Cite as:
Schwarzbach J V, Lingnau A, Melcher D P, 2010, "Spatial specificity of the remapped BOLD response across saccades" Perception 39 ECVP Abstract Supplement, page 55
Spatial specificity of the remapped BOLD response across saccades
J V Schwarzbach, A Lingnau, D P Melcher
Around the time of saccadic eye movements, many oculomotor and visual areas dynamically ‘remap’ their receptive fields. Remapping across hemispheres has been studied with fMRI by having participants make horizontal saccades so that stimuli switch hemispheres across saccades. Even when the stimulus is extinguished immediately prior to the saccade, increased BOLD has been found in areas ipsilateral to the original stimulus location. However, previous studies have not shown whether this putative correlate of remapping is stimulus- and location-specific or just an unspecific increase in ipsilateral activity such as a change in gain fields or connectivity.

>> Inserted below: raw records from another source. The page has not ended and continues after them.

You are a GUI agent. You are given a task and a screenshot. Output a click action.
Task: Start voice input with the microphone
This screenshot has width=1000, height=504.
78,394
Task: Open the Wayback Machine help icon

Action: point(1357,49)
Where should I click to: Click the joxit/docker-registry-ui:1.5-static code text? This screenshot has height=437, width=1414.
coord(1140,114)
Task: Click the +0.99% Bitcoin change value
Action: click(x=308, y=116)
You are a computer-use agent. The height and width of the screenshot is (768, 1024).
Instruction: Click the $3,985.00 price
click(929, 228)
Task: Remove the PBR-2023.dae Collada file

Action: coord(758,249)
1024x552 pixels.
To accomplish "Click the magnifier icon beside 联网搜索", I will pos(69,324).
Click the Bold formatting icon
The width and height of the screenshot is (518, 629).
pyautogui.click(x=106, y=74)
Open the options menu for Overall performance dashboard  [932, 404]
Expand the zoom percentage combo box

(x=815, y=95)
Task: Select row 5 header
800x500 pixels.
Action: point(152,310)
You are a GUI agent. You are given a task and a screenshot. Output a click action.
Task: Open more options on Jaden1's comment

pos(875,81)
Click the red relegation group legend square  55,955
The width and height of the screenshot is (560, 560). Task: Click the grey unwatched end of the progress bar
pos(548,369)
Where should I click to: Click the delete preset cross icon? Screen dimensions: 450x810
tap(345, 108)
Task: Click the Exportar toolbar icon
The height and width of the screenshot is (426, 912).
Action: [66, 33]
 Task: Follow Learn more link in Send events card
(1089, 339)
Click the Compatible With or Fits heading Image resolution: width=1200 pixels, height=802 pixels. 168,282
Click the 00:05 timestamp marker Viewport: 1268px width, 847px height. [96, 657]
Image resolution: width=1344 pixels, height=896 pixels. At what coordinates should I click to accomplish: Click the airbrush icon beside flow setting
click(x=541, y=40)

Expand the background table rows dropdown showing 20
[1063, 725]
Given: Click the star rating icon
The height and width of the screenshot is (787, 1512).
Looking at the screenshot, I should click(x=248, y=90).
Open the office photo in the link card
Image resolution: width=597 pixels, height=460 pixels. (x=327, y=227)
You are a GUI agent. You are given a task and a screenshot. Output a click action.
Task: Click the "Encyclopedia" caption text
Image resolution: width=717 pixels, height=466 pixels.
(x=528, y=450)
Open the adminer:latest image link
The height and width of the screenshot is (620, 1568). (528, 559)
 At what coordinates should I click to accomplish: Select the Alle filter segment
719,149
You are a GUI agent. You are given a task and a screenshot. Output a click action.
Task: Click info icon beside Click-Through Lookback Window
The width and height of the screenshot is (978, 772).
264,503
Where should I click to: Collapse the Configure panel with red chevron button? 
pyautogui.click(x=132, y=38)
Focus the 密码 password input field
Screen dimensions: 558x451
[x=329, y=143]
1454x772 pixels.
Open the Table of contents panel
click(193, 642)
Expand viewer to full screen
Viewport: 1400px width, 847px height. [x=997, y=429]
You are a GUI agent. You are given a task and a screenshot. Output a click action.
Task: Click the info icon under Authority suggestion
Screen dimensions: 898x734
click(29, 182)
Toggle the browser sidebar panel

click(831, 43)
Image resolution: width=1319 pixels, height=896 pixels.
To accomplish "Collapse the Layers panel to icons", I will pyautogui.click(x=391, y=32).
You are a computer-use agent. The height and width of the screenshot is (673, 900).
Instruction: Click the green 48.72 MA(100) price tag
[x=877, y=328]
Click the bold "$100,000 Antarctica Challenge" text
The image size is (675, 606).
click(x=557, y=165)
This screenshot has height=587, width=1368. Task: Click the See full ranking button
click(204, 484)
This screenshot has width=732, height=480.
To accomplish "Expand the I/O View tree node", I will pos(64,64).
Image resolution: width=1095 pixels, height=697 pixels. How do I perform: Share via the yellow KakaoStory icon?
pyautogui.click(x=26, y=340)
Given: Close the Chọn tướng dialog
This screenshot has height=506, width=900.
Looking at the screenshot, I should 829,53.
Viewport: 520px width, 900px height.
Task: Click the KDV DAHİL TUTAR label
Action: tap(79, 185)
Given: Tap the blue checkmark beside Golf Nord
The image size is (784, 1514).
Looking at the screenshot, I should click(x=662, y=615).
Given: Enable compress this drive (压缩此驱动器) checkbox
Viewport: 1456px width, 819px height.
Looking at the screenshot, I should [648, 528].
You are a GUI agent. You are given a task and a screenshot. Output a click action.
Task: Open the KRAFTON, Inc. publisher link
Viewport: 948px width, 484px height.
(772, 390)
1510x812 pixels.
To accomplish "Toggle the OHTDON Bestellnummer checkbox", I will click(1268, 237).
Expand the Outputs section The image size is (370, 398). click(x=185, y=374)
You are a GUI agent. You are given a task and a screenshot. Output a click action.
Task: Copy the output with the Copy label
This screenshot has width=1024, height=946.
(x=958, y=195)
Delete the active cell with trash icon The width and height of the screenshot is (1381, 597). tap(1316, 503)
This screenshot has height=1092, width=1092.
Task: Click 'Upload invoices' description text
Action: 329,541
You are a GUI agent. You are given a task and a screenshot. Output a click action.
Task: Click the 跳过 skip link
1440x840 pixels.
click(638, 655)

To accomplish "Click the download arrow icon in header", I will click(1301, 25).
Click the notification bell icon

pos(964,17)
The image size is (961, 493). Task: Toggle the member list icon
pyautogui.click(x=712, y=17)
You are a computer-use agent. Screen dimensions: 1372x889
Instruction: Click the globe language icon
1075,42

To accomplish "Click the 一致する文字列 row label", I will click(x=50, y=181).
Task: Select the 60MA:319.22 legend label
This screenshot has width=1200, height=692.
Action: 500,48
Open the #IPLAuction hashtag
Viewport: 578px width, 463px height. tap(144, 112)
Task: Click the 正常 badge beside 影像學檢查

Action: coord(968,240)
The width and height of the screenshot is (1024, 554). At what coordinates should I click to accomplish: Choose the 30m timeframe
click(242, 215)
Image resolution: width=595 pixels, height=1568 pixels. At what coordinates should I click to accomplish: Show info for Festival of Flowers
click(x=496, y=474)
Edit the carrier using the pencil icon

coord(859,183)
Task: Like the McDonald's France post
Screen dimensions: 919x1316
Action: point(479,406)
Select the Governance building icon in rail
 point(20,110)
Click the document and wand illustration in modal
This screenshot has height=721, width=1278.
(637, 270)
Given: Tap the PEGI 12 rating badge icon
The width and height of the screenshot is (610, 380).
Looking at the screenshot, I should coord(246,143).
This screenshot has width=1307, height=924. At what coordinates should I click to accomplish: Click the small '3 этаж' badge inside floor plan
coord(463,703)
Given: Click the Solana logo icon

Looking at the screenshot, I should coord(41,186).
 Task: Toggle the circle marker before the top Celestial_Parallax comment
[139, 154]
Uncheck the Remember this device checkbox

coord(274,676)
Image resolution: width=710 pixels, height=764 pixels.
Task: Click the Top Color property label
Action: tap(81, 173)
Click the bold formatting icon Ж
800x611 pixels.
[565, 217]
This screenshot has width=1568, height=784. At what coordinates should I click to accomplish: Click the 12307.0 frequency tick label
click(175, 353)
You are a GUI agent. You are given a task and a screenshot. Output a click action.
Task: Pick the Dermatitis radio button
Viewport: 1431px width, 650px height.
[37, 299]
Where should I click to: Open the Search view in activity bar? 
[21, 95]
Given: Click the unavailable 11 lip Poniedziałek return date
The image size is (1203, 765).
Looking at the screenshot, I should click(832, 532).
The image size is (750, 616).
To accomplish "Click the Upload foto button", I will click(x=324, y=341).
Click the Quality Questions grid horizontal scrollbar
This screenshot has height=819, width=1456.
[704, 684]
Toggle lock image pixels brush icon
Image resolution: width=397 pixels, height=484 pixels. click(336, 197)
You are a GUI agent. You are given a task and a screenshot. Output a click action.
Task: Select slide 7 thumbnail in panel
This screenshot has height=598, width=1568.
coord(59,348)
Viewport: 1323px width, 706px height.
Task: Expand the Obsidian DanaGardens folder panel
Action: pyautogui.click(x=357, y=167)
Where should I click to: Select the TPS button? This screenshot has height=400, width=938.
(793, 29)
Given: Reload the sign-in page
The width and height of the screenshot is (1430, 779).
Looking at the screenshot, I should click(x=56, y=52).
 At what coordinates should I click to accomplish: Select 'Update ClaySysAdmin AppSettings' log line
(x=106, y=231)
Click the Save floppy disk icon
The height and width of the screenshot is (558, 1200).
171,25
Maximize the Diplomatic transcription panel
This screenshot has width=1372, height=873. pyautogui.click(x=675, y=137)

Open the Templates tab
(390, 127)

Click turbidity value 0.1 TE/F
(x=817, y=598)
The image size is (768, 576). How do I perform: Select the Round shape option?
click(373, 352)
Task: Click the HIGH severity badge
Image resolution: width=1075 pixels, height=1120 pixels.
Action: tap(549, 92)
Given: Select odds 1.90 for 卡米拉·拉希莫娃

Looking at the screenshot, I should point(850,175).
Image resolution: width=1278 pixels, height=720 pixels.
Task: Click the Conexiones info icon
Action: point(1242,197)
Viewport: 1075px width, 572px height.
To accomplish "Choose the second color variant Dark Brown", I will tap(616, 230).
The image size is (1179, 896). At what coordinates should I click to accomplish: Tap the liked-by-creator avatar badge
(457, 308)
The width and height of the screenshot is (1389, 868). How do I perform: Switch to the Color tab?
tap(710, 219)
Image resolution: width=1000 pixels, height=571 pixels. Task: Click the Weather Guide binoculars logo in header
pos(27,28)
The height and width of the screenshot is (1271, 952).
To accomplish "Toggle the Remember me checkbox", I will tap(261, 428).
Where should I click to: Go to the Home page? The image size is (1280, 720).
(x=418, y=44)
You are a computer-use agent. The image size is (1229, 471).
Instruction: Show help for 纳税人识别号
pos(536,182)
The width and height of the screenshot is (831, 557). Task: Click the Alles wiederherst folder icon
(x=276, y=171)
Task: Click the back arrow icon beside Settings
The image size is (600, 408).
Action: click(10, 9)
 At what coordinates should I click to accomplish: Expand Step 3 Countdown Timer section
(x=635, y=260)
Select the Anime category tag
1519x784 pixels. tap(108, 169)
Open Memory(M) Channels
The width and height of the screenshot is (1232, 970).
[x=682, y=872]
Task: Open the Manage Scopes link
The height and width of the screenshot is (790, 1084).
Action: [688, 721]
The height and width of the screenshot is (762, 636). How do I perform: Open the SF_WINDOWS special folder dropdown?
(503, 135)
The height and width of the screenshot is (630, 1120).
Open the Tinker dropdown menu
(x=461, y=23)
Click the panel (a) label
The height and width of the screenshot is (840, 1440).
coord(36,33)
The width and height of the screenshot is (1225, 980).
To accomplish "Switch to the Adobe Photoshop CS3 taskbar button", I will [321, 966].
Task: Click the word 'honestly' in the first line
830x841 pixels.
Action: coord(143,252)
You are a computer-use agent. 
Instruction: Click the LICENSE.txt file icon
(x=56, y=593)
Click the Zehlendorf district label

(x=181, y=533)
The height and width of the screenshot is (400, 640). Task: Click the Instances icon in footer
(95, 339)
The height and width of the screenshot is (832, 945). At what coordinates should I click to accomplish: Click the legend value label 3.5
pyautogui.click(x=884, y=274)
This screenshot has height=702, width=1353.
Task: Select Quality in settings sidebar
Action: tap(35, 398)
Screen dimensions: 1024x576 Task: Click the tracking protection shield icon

We tested spatial specificity by presenting the remapped stimulus either above or below the midline. We looked for spatial selectivity using a GLM conjunction-analysis that identified voxels showing stronger contralateral activation for stimuli presented above versus below midline during trials where no saccade was made AND stronger ipsilateral activation for stimuli presented above versus below midline during trials where a saccade was made. Using this approach, we identified regions in V2/V3 that showed spatially specific remapping. Spatial selectivity was much weaker after remapping, which is incompatible with a pure ‘cut & paste’ account of achieving visual stability across eye movements.